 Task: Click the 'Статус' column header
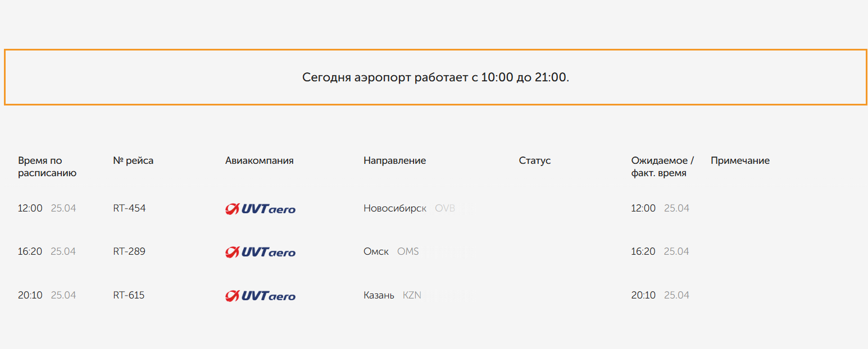(534, 160)
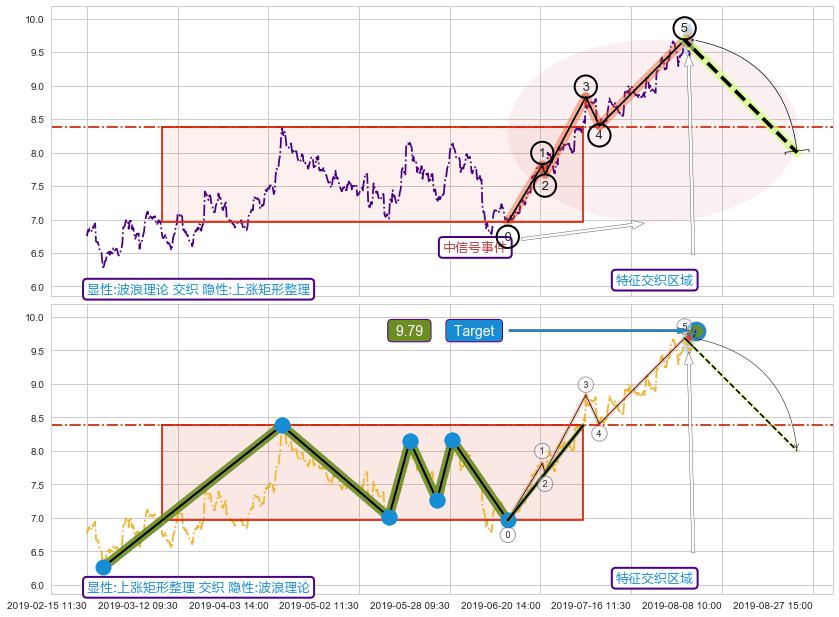Select circled wave point 4 in upper chart
Screen dimensions: 839x617
pos(598,133)
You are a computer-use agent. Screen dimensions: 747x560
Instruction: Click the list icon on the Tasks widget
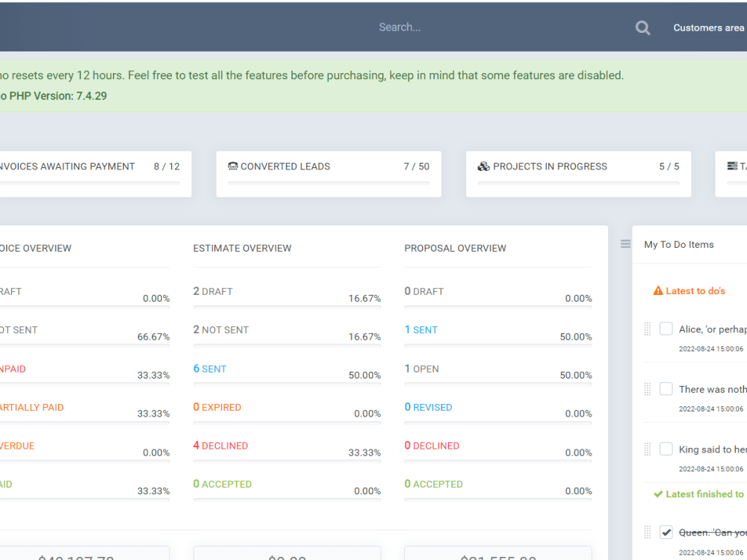click(733, 166)
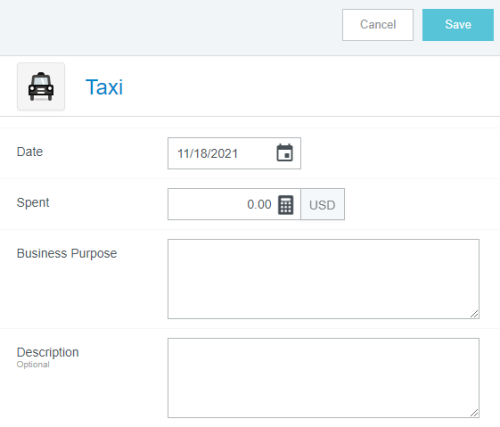Image resolution: width=500 pixels, height=427 pixels.
Task: Click the Spent label
Action: click(x=33, y=203)
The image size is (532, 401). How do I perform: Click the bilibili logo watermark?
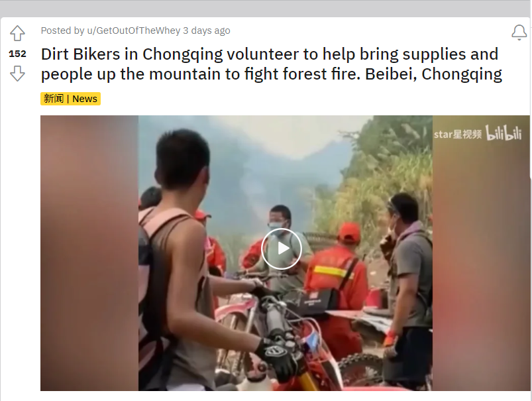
==*==
TASK DETAILS - Reproduce all the data as it stands. The pictures are not part of the copy.

RESULT -
 Task: Click the 'Статус' column header
(534, 160)
Select circled wave point 4 in upper chart
Screen dimensions: 839x617
pos(598,133)
You are a computer-use agent. Screen dimensions: 747x560
Instruction: Click the list icon on the Tasks widget
click(733, 166)
Image resolution: width=500 pixels, height=427 pixels.
Task: Click the Spent label
Action: click(x=33, y=203)
The image size is (532, 401). How do I perform: Click the bilibili logo watermark?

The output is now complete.